Valid Feature-Level Inference for Tabular Foundation Models via the Conditional Randomization Test

Imagine you are a detective trying to solve a mystery: Which clues actually helped solve the case, and which ones were just red herrings?

In the world of data science, this is the problem of Feature Relevance. You have a bunch of data points (clues) and a target outcome (the crime). You want to know: Does Clue A actually tell us anything new about the crime, once we already know everything about Clues B, C, and D?

For a long time, modern AI (the "Black Box" detectives) was great at solving the case but terrible at explaining how they did it. They could give you a prediction, but they couldn't give you a mathematically proven "guilty" or "innocent" verdict for individual clues. They relied on guesswork or rules of thumb that often lied, especially when clues were correlated (e.g., "Rain" and "Wet Grass" often happen together, so it's hard to tell which one actually caused the puddle).
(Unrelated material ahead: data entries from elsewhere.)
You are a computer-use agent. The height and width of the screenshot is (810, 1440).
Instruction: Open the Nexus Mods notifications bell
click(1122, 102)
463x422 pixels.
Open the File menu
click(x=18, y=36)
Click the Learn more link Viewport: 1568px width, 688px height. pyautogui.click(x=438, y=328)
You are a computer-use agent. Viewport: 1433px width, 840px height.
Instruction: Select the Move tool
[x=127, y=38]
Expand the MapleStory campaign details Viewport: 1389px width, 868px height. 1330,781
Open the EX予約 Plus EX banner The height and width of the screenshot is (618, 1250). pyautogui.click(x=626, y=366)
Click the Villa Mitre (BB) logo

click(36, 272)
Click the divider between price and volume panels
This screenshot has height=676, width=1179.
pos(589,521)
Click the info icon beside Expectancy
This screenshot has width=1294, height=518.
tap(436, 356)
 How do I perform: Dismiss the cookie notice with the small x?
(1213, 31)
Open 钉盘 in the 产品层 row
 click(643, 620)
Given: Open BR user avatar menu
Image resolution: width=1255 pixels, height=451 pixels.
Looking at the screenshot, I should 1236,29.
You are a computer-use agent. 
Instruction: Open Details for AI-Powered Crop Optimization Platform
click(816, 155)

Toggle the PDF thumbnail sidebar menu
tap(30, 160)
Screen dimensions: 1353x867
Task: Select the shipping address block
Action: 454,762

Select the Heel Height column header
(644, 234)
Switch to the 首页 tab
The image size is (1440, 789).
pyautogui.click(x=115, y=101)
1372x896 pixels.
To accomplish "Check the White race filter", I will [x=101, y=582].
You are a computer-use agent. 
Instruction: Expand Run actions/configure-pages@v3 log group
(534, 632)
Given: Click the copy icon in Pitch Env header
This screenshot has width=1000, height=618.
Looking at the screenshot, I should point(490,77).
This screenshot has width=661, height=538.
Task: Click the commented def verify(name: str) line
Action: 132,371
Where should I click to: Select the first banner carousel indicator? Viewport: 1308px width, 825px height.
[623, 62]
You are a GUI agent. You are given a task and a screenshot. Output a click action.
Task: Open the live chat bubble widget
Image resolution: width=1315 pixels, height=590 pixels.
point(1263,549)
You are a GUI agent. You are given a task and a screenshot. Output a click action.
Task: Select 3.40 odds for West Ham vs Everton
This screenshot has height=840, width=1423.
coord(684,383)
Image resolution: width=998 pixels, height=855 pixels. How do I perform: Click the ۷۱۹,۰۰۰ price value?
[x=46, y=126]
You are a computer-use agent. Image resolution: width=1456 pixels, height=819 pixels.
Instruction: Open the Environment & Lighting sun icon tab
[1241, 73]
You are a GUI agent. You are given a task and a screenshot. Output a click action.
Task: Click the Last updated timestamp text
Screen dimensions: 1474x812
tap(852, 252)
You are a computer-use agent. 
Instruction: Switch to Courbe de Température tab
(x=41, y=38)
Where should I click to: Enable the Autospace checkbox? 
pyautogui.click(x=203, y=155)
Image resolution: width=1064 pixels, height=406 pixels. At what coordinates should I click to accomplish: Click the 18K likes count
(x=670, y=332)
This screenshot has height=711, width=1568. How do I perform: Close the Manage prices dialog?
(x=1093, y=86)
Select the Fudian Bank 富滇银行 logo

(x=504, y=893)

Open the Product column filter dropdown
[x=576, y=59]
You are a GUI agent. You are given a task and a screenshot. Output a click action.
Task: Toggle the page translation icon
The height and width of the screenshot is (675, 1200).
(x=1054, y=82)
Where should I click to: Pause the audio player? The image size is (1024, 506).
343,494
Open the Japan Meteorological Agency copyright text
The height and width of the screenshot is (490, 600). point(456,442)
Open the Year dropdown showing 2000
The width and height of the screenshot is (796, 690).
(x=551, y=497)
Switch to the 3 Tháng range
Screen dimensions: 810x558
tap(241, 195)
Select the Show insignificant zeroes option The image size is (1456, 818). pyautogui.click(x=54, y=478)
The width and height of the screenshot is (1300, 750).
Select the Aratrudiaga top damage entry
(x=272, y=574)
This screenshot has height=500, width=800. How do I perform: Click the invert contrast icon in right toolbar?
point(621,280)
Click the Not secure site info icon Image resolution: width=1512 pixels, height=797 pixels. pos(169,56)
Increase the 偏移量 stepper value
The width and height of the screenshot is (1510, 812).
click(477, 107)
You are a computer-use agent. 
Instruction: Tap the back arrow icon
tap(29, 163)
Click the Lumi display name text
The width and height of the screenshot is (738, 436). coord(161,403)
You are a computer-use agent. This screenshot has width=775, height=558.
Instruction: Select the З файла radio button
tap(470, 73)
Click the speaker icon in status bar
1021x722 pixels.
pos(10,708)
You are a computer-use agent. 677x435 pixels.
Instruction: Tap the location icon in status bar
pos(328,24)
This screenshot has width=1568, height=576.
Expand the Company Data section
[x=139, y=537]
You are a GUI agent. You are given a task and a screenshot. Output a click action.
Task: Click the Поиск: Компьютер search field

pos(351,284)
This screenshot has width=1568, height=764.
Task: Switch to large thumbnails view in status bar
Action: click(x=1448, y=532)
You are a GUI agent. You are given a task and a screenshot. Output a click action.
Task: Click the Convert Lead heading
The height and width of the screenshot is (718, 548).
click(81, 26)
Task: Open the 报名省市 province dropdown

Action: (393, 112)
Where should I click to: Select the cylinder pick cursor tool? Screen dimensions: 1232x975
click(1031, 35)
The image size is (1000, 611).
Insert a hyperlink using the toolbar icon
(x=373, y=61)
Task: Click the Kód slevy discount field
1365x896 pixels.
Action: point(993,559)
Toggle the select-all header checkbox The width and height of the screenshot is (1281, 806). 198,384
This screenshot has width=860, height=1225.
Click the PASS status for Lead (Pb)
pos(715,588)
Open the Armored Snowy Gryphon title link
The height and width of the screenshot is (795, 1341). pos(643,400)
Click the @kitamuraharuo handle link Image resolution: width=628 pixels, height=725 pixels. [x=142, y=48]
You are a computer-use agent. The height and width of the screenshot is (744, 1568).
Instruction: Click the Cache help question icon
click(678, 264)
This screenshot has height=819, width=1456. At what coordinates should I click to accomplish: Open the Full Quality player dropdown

This paper introduces a new, super-powered detective tool that combines two things:

The Conditional Randomization Test (CRT): A rigorous statistical method that acts like a "What If?" simulator.
TabPFN: A pre-trained "Foundation Model" (a super-smart AI) that is already an expert at looking at tables of data and understanding patterns without needing to be retrained for every single new case.

Here is how the paper's solution works, explained through a simple analogy.

The "Magic Swap" Experiment

Imagine you are in a courtroom. The prosecution claims that Clue X (let's say, "The suspect's shoe size") is crucial to solving the crime. The defense says, "No way! Once you know the suspect's height and weight, the shoe size tells us nothing new."

To prove who is right, the judge (our statistical test) orders a Magic Swap:

The Setup: We take the real case file. We keep the suspect's height, weight, and the crime details exactly as they are.
The Swap: We magically erase the suspect's actual shoe size.
The Simulation: We ask our super-smart AI (TabPFN) to guess what the shoe size should have been, based only on the height and weight. It generates a "fake" shoe size that fits perfectly with the other clues.
The Test: We swap the real shoe size with this fake one. Now, we ask the AI: "If the shoe size was this fake one, how well could you still predict the crime?"
The Repeat: We do this swap 1,000 times, creating 1,000 different "fake" shoe sizes.

The Verdict:

If the AI's prediction gets much worse when we use the fake shoe sizes, it means the real shoe size was carrying unique, vital information. The AI noticed the difference. Verdict: Guilty (Relevant).
If the AI's prediction stays exactly the same whether the shoe size is real or fake, it means the shoe size was just a red herring. The other clues (height/weight) already explained everything. Verdict: Innocent (Irrelevant).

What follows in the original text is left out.